I'm not too familiar with olives, but what are you trying to accomplish with this filter? Keep in mind there is an implicit deny at the end of your filter that will block everything else.

froggy3132000

I am not sure that firewall filters work properly within olives. However the filter you have applied only permits ssh from 192.20.20.28. You are not permitting anything else. Where is the local-access filter being applied?

Jmiller1980

froggy3132000 wrote: »

I am not sure that firewall filters work properly within olives. However the filter you have applied only permits ssh from 192.20.20.28. You are not permitting anything else. Where is the local-access filter being applied?

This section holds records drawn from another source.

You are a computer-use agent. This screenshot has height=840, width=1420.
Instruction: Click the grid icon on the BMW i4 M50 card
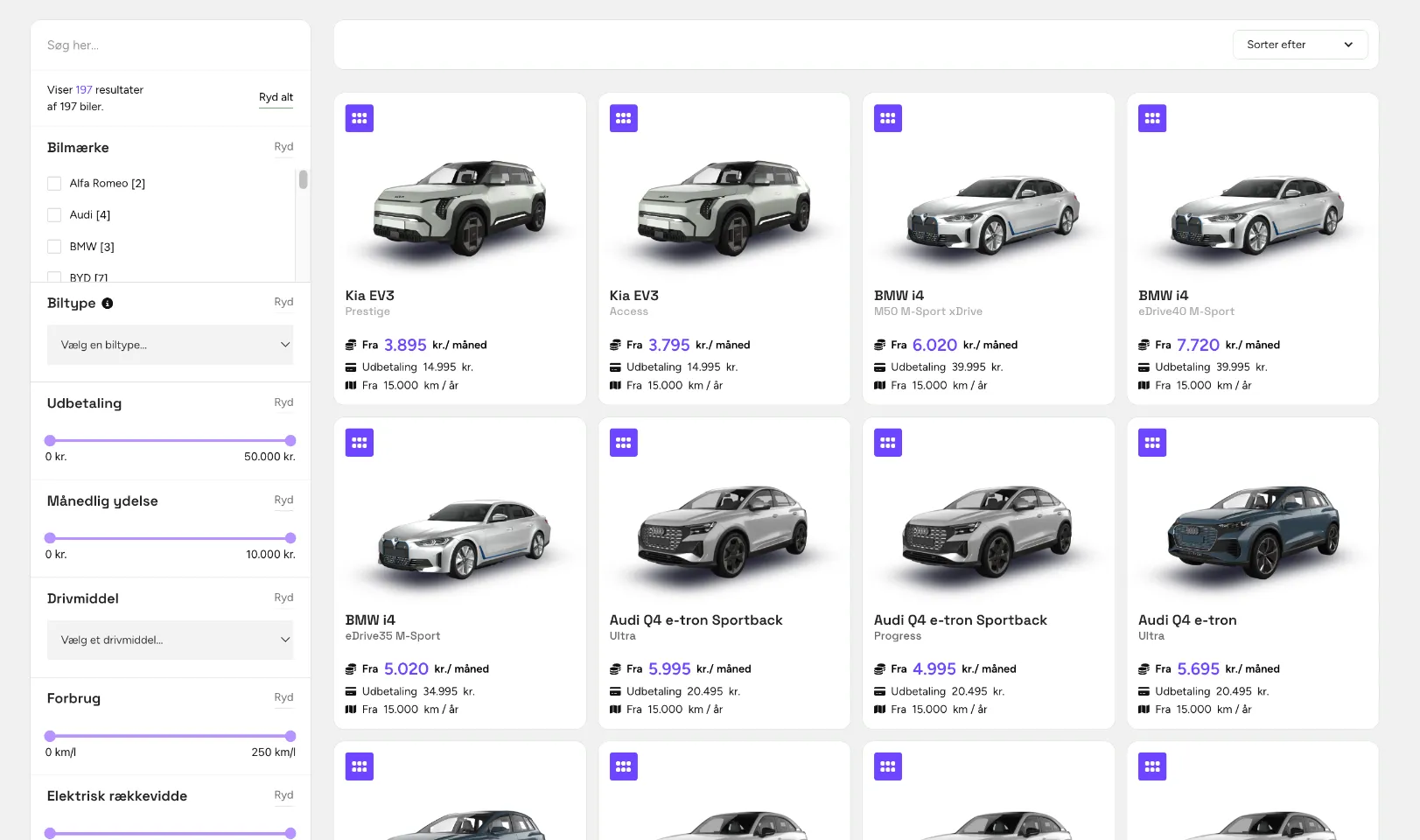[887, 117]
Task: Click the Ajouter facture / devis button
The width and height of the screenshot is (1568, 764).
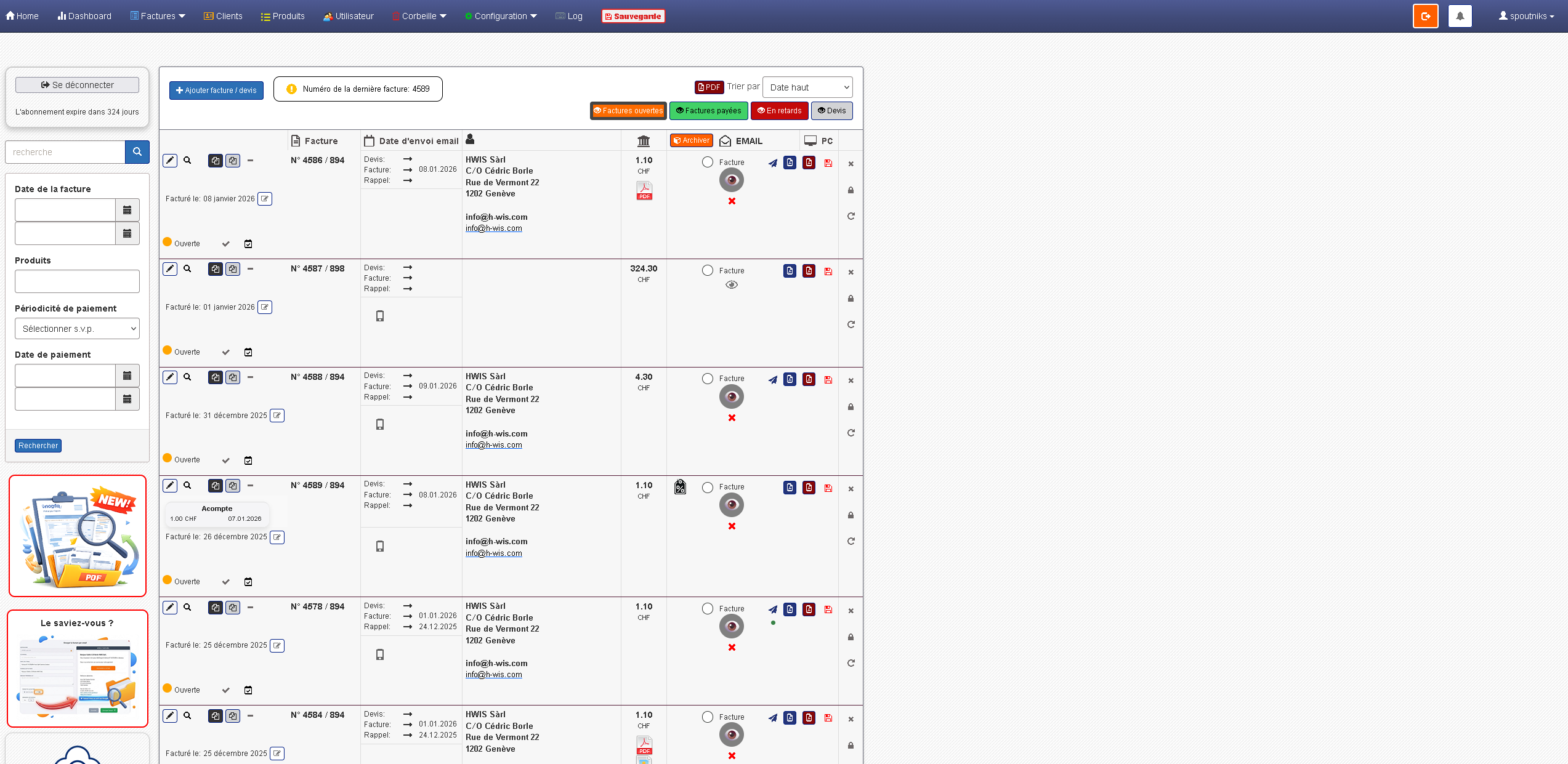Action: (x=216, y=90)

So How would I apply one to allow ssh from EV1 in 192.20.20.0/24 and only block 192.20.20.28.

or

Only allow ssh from 192.20.20.28 and block all other ip's in the Subnet.

ofirzzz

the default policy is deny any other traffic so just add last term that permit other traffic.

Mishra

images?q=tbn:ANd9GcRR43J7NcFUU14LQN3hu0VS5eKXD0Rpq5luy5Hj39yFmR5OXdK_

?

Interesting question...

Aldur

LOLOLOLOOL oh man, Mishra, that gave me a good laugh.

And to the OPs question, Yip, firewall filters definitely work on an olive. I've used one as a jump box from the outside world and I had to put a firewall filter in place to block friendly people from China attempting to brute force their way into my olive.

And it worked like a charm.